In graduate school I focused on my research in viral assembly, using the physics techniques of fluorescence fluctuation spectroscopy and microfluidics. Basically, I genetically engineered viral proteins so they contained a fluorescent protein — kind of like a light bulb — and then I used statistics to count the number of proteins in a virus. I am now bringing this research to St. Kate's as I work with students to design, fabricate and test microfluidic devices for single-cell culture.
I taught at the U of M, the University of St. Thomas and Minneapolis Community & Technical College before joining the St. Catherine faculty in 2012. Now, I get to teach both my passions in a new course this semester called "The Physics of Music."
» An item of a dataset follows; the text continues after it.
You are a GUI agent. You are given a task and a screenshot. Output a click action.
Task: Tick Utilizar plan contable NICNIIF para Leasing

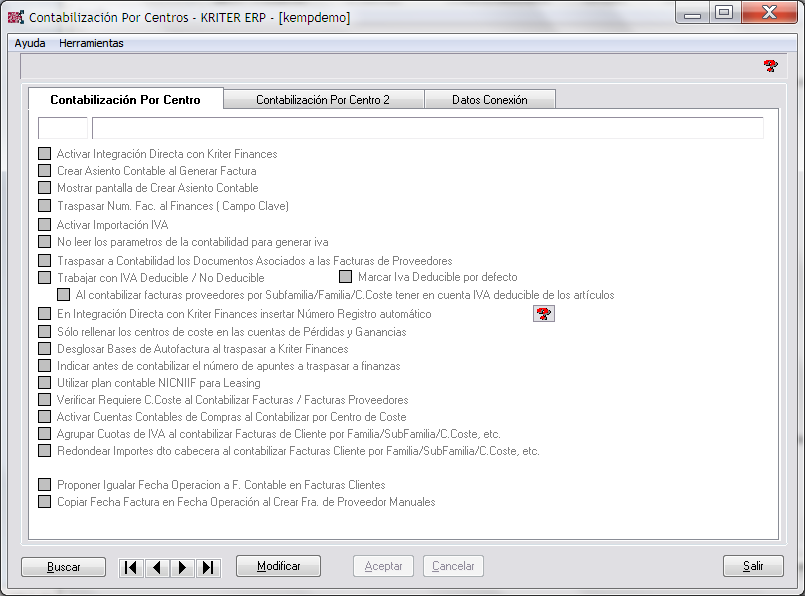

All of my students are women and clearly apprehensive the first day of class. One of my goals is to assuage their fears and remove the myth that "girls shouldn't be interested in physics and engineering." Like the CSJ professors who came before me, I do everything I can to spark student interest and help them understand the physics at the heart of life. I use everyday items like balls and tires to demonstrate motion. I play my viola to introduce sound waves, chordal structures and how the human ear processes vibrations into pitches.
Not everybody will love physics after taking my class, but at least they won't be afraid of it. Labs include small-group interaction that explores answers to questions like, "What happens to speedometer readings if you put the wrong diameter tires on a car?" They gather in small groups, leaders emerge, and, eventually, everybody agrees on correct answers.
We're reviving the physics minor at St. Catherine and hope to offer more upper-level courses by fall semester of 2013. We are also exploring adding a biophysics minor, which would be unique to the ACTC schools. A robust physics department with active biophysics research will bolster related departments, such as biology, chemistry and math.